→ Task
Write out the complete data exactly as written.

→ Task material
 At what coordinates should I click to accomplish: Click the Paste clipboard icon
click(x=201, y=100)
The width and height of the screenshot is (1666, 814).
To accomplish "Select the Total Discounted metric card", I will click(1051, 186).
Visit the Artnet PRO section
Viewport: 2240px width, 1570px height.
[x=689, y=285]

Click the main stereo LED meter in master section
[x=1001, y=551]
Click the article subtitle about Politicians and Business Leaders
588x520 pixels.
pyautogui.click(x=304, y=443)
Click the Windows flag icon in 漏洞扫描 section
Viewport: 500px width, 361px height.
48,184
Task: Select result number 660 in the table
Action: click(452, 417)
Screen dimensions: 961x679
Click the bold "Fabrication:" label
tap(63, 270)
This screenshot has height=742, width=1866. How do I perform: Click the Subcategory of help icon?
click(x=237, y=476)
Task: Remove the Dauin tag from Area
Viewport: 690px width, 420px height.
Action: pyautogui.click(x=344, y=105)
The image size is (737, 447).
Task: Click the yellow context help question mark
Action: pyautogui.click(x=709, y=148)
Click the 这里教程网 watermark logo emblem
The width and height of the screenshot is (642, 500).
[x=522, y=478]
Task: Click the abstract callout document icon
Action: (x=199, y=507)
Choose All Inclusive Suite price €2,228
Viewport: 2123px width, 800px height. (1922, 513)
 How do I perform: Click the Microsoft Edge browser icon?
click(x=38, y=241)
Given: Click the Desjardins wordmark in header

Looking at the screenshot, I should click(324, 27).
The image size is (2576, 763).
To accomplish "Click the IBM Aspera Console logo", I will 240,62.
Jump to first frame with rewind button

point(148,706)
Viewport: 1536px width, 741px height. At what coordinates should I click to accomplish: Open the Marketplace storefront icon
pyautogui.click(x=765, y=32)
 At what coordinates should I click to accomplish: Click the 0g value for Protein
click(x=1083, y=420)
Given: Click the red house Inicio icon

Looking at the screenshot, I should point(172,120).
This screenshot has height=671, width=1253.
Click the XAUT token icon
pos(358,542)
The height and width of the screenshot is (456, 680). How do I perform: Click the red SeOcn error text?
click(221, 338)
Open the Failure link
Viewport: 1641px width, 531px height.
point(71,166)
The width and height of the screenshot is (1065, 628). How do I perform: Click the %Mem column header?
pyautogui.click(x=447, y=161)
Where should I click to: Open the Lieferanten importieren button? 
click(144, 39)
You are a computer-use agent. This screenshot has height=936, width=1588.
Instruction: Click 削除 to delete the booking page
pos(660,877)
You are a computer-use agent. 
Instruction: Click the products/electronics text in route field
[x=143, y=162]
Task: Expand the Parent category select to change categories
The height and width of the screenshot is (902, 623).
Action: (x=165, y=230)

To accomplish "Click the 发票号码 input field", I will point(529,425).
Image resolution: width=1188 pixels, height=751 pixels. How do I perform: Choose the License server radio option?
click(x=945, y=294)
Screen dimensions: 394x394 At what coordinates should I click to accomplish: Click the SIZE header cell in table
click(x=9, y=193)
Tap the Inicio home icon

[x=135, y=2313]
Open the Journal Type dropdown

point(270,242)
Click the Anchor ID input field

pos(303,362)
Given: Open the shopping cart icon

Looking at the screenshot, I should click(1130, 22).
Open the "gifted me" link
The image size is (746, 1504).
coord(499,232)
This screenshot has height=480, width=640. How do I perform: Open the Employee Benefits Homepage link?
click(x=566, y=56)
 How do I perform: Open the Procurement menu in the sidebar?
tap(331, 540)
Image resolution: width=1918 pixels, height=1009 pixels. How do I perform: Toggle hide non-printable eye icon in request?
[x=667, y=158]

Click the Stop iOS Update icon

→ Exercise solution
 At what coordinates should I click to accomplish: Click the Paste clipboard icon
click(x=201, y=100)
The width and height of the screenshot is (1666, 814).
To accomplish "Select the Total Discounted metric card", I will click(1051, 186).
Visit the Artnet PRO section
Viewport: 2240px width, 1570px height.
[x=689, y=285]

Click the main stereo LED meter in master section
[x=1001, y=551]
Click the article subtitle about Politicians and Business Leaders
588x520 pixels.
pyautogui.click(x=304, y=443)
Click the Windows flag icon in 漏洞扫描 section
Viewport: 500px width, 361px height.
48,184
Task: Select result number 660 in the table
Action: click(452, 417)
Screen dimensions: 961x679
Click the bold "Fabrication:" label
tap(63, 270)
This screenshot has height=742, width=1866. How do I perform: Click the Subcategory of help icon?
click(x=237, y=476)
Task: Remove the Dauin tag from Area
Viewport: 690px width, 420px height.
Action: pyautogui.click(x=344, y=105)
The image size is (737, 447).
Task: Click the yellow context help question mark
Action: pyautogui.click(x=709, y=148)
Click the 这里教程网 watermark logo emblem
The width and height of the screenshot is (642, 500).
[x=522, y=478]
Task: Click the abstract callout document icon
Action: (x=199, y=507)
Choose All Inclusive Suite price €2,228
Viewport: 2123px width, 800px height. (1922, 513)
 How do I perform: Click the Microsoft Edge browser icon?
click(x=38, y=241)
Given: Click the Desjardins wordmark in header

Looking at the screenshot, I should click(324, 27).
The image size is (2576, 763).
To accomplish "Click the IBM Aspera Console logo", I will 240,62.
Jump to first frame with rewind button

point(148,706)
Viewport: 1536px width, 741px height. At what coordinates should I click to accomplish: Open the Marketplace storefront icon
pyautogui.click(x=765, y=32)
 At what coordinates should I click to accomplish: Click the 0g value for Protein
click(x=1083, y=420)
Given: Click the red house Inicio icon

Looking at the screenshot, I should point(172,120).
This screenshot has height=671, width=1253.
Click the XAUT token icon
pos(358,542)
The height and width of the screenshot is (456, 680). How do I perform: Click the red SeOcn error text?
click(221, 338)
Open the Failure link
Viewport: 1641px width, 531px height.
point(71,166)
The width and height of the screenshot is (1065, 628). How do I perform: Click the %Mem column header?
pyautogui.click(x=447, y=161)
Where should I click to: Open the Lieferanten importieren button? 
click(144, 39)
You are a computer-use agent. This screenshot has height=936, width=1588.
Instruction: Click 削除 to delete the booking page
pos(660,877)
You are a computer-use agent. 
Instruction: Click the products/electronics text in route field
[x=143, y=162]
Task: Expand the Parent category select to change categories
The height and width of the screenshot is (902, 623).
Action: (x=165, y=230)

To accomplish "Click the 发票号码 input field", I will point(529,425).
Image resolution: width=1188 pixels, height=751 pixels. How do I perform: Choose the License server radio option?
click(x=945, y=294)
Screen dimensions: 394x394 At what coordinates should I click to accomplish: Click the SIZE header cell in table
click(x=9, y=193)
Tap the Inicio home icon

[x=135, y=2313]
Open the Journal Type dropdown

point(270,242)
Click the Anchor ID input field

pos(303,362)
Given: Open the shopping cart icon

Looking at the screenshot, I should click(1130, 22).
Open the "gifted me" link
The image size is (746, 1504).
coord(499,232)
This screenshot has height=480, width=640. How do I perform: Open the Employee Benefits Homepage link?
click(x=566, y=56)
 How do I perform: Open the Procurement menu in the sidebar?
tap(331, 540)
Image resolution: width=1918 pixels, height=1009 pixels. How do I perform: Toggle hide non-printable eye icon in request?
[x=667, y=158]

Click the Stop iOS Update icon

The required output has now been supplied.